If anything, Bombardier shareholders should view his remarks as positive. Why? Well, Bombardier’s orders may simply be held back because of airline uncertainty over delivery dates. So, if the program really is finished on time, and the plane is delivered, airlines may become interested again, and orders could pick up significantly. If that happens, there’s a lot of upside for the share price.
There are other things to watch out for
You should make no mistake: whatever Bombardier says, the CSeries program has been an absolute disaster. And it could get even worse.
Numerous analysts believe Bombardier is using rosy projections for the CSeries. More specifically, there are doubts about whether the plane will be ready by the end of 2015. Goldman Sachs analyst Noah Poponak said that further delays are “inevitable,” and another analyst said Bombardier is “borderline delusional” for thinking the plane will be ready by 2015.

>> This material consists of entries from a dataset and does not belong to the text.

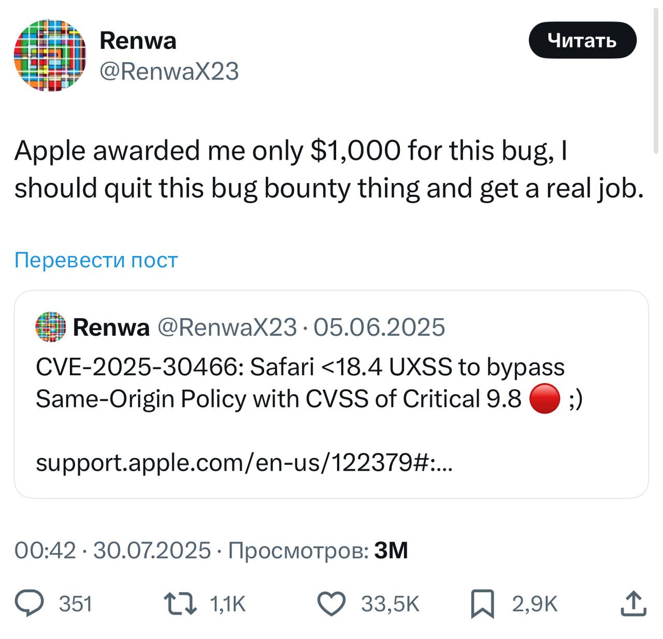663x639 pixels.
Task: Bookmark the post using the bookmark icon
Action: coord(484,602)
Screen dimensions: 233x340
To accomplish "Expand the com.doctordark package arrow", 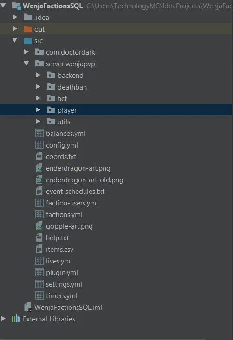I will [26, 52].
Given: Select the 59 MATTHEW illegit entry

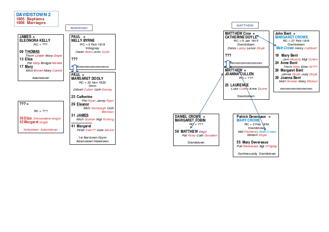Looking at the screenshot, I should 194,131.
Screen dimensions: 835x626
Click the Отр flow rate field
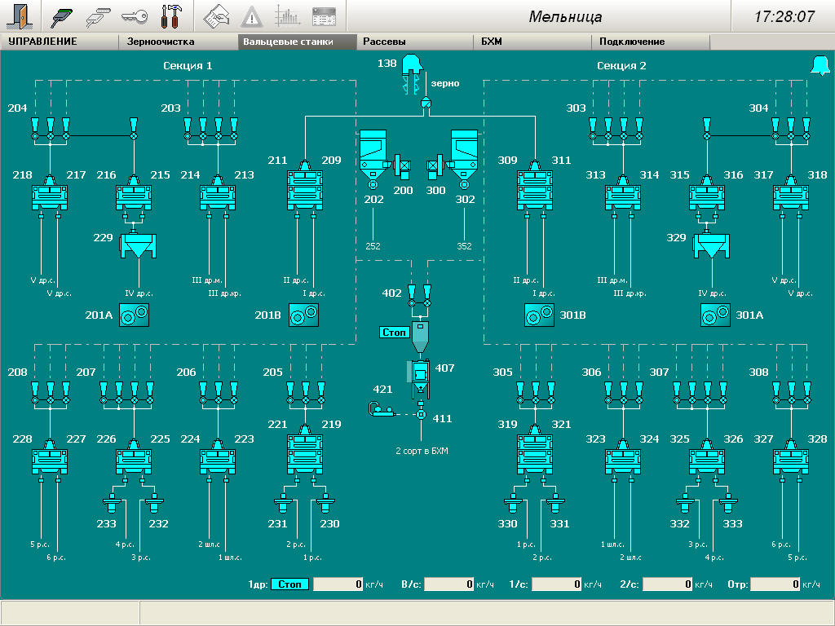click(x=775, y=584)
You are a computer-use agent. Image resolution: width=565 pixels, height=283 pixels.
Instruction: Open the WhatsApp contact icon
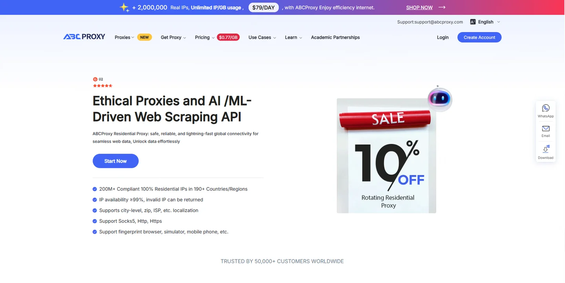tap(546, 108)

Bombardier may also be overestimating CSeries sales. To illustrate, Bank of Nova Scotia analyst Turan Quettawala expects 65 deliveries per year for the jet, well short of Bombardier’s projection of 100 per year.
The environment has become a lot more competitive since the CSeries program started. Airbus came out with the A320neo in 2010, and Boeing followed less than a year later with the 737 MAX. As another analyst put it, “It’s a tale of two Goliaths and one rather foolish David.”
Still not worth it
At this point, Bombardier shares are really a gamble on the CSeries. If the program is successful, then orders could pick up, cash flow would improve, the balance sheet would recover, and investors might be drawn back to the stock. Under this scenario, Bombardier shares would likely take off (no pun intended).
That said, if history is any guide, then this is a losing bet. Making matters worse, the future doesn’t look any brighter than the past. So, until Bombardier proves the doubters (including me) wrong, I would stay on the sidelines.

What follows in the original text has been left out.